It might be the early stages of the group phase of the African qualifiers for the 2014 FIFA World Cup Brazil™, but Ghana are already into the thick of battle as they prepare to face newly crowned African champions Zambia in Ndola in their Group D game on Saturday.
After a rollicking start for the Black Stars last weekend, when they thumped Lesotho 7-0, they now turn their attention to a test of as completely different nature against the winners of the recent CAF Africa Cup of Nations tournament in Equatorial Guinea and Gabon. The Chipolopolo, who suffered a 2-0 defeat in Sudan last Saturday, open their new stadium on the Copperbelt and will feel a major burden of expectation in their first match on home soil since lifting the top prize on the continent in February.
New Ghana coach Kwesi Appiah says it will be a stiff match for his charges, even after storming out of the starting blocks in such efficient fashion. “Zambia are the African champions, and they are playing on their home ground, so it’s stands to reason it will not be easy. We have prepared well, we are in good spirits but we know that Zambia are deserved of their title as African champions and that they have very good players. We will have to play as well as we can if we are to achieve what we want to do – and that is to get a win.”
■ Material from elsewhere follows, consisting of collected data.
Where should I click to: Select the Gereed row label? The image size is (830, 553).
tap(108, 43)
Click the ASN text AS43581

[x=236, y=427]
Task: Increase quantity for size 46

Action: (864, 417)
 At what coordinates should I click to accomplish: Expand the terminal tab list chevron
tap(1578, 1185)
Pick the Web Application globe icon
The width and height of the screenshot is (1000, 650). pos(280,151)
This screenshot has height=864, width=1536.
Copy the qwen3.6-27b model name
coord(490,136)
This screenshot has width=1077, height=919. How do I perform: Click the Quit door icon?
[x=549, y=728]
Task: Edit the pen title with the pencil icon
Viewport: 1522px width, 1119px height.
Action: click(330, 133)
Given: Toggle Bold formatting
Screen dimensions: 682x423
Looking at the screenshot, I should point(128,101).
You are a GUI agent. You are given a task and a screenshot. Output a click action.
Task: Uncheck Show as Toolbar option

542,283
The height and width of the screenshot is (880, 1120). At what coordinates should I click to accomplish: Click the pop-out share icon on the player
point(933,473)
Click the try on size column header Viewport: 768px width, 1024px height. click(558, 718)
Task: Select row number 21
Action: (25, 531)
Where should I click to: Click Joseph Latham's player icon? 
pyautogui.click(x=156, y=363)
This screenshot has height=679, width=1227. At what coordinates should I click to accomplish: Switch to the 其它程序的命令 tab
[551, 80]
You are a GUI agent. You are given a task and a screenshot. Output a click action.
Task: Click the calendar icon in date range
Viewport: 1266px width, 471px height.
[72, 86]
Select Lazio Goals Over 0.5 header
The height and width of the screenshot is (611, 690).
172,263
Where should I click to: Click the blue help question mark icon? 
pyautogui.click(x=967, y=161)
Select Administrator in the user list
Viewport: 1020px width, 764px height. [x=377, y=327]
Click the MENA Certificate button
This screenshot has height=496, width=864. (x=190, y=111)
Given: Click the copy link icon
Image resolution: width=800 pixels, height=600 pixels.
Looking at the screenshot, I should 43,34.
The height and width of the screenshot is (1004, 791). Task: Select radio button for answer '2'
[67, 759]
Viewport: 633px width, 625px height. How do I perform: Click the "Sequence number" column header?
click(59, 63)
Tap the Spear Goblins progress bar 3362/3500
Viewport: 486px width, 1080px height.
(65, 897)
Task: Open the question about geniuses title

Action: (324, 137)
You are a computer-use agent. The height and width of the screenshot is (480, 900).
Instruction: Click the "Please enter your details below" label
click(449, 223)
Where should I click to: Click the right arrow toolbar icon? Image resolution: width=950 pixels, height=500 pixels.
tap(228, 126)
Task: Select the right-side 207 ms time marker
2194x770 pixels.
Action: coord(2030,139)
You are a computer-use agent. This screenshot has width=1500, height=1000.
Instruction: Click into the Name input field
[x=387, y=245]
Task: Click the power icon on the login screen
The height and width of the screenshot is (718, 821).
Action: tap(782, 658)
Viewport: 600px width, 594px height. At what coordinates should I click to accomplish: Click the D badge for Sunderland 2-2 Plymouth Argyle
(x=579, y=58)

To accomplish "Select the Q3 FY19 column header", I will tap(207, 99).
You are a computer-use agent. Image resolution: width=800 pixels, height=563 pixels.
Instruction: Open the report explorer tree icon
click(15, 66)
Appiah, who took over from Serbian Goran Stevanovic in April after the disappointment of the Black Stars’ fourth place finish at the Nations Cup, says last Friday’s win over Lesotho in Kumasi was an encouraging beginning on the road to Brazil. “I didn’t worry too much about the score but more about how the boys performed, how they kept their discipline both on and off the field and their willingness to die for the nation. It’s always important to get a good win at the start of the qualifiers.”
Appiah admits it might have been better to have had a tougher opponent to start off the group phase with but says there will be plenty of time for some testing battles in what could turn out to be a closely fought Group D. “The other team is Sudan and they showed by beating Zambia, they are also a good team. The key for them is that they have been together for a very long time and so we are in a group where every game is going to be vital.”
Big opportunities, big responsibilities
Ghana are seeking to qualify for a third successive FIFA World Cup, having become just the third African country to get to the quarter-finals, at the last finals in South Africa in 2010. A former international himself, Appiah has already had a caretaker stint in charge of the team before and worked as assistant with the Black Stars for the last four years. Now he has been given the chance to take the job on his own, chosen by the Ghana Football Association above higher profile candidates. “Ghana is a football nation and when you take on a job like the Black Stars coach you take on a big responsibility. I believe we have quality players, and I think with good discipline and good planning we can conquer.”
There is also a personal quest for Appiah to prove that African coaches are as good as the multitude of expatriates brought to the continent to take charge of national teams. “I believe that it is high time that our locals are given a chance, we can’t always just rely on expatriates,” he said. “We need to put down some markers to show that Africa can do it. All coaches like me have a responsibility to do well and to gain the confidence of our leaders. But we also need the support of our people, and we need to be given the same circumstances to work in that expatriate coaches demand.”
Appiah is also taking a measured approach to the star players missing from Ghana’s squad in recent matches for various reasons, like Asamoah Gyan, Michael Essien and Kevin-Prince Boateng. He recently travelled across Europe and the Middle East to talk to them about their commitment to the national cause and the possibility of their return to the Black Stars line-up. “There is a place in the side for those whose are prepared to work hard and die for the team. But remember you can’t force someone who doesn’t want to play,” Appiah added.